This cycle can be repeated for each desired job and these subsections may be executed in bulk; first by constructing all the desired jobs, then submitting them, and finally retrieving their result, all under the limitation of the workq depth and the queue size.

5.2.1. Constructing and Executing DOCA RDMA Operation

To begin an RDMA operation, enqueue an RDMA job on the previously created work queue object:

  1. Create the DOCA RDMA job struct that contains the relevant job details. For further information about the different jobs and how to fill the job struct, refer to DOCA RDMA Job Structures.

  2. Call doca_workq_submit() to submit the RDMA operation.
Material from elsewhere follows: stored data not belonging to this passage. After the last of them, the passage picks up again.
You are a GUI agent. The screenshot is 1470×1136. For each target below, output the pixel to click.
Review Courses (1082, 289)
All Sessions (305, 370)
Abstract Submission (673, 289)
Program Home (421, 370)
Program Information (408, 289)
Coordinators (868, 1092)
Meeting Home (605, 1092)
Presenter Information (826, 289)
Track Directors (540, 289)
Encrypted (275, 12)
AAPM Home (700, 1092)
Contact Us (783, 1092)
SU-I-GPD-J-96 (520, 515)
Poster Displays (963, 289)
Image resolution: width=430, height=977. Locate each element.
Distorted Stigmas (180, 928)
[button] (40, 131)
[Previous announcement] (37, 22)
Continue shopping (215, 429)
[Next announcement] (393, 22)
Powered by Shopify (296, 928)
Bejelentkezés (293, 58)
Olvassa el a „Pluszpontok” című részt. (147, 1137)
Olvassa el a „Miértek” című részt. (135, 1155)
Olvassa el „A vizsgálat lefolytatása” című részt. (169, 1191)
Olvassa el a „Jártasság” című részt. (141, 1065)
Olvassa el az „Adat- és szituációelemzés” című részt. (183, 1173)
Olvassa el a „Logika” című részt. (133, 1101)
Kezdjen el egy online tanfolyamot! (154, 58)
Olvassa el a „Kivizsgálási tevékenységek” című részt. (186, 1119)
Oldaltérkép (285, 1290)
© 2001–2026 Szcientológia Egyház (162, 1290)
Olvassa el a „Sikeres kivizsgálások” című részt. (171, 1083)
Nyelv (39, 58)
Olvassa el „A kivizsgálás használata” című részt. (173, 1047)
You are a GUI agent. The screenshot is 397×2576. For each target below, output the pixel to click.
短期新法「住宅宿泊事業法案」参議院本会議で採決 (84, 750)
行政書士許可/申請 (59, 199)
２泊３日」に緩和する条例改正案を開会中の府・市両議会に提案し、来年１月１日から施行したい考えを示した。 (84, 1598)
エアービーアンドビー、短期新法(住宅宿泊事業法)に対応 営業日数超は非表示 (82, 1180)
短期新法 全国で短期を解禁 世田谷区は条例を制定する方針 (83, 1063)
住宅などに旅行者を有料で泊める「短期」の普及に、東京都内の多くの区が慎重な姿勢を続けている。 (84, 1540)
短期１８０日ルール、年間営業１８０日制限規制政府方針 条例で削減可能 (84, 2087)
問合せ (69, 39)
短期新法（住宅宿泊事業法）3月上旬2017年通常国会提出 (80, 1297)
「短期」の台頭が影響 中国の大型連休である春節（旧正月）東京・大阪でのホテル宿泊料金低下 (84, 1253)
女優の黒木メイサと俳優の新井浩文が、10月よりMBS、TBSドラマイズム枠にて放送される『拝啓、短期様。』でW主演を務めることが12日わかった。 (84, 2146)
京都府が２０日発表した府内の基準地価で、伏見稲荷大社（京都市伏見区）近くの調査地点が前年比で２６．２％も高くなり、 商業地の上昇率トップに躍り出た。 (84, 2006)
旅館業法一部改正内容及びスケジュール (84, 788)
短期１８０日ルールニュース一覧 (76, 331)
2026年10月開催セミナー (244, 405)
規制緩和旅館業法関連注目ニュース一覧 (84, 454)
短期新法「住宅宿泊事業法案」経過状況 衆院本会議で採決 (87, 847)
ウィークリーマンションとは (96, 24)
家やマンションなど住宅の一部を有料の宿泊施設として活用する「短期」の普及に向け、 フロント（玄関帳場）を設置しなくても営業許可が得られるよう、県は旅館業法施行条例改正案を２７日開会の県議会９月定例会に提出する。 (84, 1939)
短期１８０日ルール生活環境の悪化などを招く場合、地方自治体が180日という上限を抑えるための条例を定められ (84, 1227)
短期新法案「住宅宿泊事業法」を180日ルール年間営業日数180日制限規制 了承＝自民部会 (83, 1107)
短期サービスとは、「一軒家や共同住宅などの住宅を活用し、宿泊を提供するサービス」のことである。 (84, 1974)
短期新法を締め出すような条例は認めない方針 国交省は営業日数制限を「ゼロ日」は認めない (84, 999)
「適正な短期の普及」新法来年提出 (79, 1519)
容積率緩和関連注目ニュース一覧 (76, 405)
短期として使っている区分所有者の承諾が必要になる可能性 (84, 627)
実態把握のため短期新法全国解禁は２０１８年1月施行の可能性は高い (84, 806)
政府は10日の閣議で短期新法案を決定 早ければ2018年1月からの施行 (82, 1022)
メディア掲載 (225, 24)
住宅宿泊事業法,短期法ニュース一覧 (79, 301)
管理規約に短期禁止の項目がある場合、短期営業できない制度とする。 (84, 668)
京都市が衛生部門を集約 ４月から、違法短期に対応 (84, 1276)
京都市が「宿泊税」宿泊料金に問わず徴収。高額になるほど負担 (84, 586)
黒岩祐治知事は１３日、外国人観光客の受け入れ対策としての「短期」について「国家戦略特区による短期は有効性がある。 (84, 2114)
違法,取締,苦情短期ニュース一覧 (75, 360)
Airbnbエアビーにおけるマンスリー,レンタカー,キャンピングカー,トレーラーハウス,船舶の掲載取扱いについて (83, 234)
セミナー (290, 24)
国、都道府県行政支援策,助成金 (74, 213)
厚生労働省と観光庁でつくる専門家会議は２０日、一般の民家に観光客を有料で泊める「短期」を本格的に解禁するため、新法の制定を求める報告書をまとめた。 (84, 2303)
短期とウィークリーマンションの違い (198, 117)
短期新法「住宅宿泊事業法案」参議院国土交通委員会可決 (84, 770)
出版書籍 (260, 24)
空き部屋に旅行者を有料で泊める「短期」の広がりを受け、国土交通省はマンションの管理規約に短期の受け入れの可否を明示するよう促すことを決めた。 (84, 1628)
5.2.2. Waiting for Job Completion

To retrieve an RDMA operation result using doca_workq_progress_retrieve(), the user must provide a doca_event structure. This structure should point to an allocated doca_rdma_result struct in its result.ptr field.

It is the user's responsibility to allocate and manage the doca_event structure as well as the doca_rdma_result. Code example for result preparation and retrieval:

Copy
Copied!
            

struct doca_event event = {0}; struct doca_rdma_result rdma_result; memset(&rdma_result, 0, sizeof(rdma_result)); event.result.ptr = (void *)(&rdma_result); doca_workq_progress_retrieve(workq, &event, DOCA_WORKQ_RETRIEVE_FLAGS_NONE);


According to the workq mode, users may detect when the RDMA operation has been completed (via doca_workq_progress_retrieve()):

  • Workq operating in polling mode – periodically poll the workq until the API call indicates that a valid event has been received (i.e., DOCA_SUCCESS returned).
  • Workq operating in event mode – while doca_workq_progress_retrieve() does not return success as a result, perform the following loop:
    1. Arm the workq doca_workq_event_handle_arm().
    2. Wait for an event using the event handle (e.g., using epoll_wait()).
    3. Once the thread wakes up, call doca_workq_event_handle_clear().

Regardless of the operating mode, once the event is successfully retrieved, the result of the operation can be read in the provided rdma_result structure. For further information about the fields of the result structure, refer to DOCA RDMA Job Result Structure.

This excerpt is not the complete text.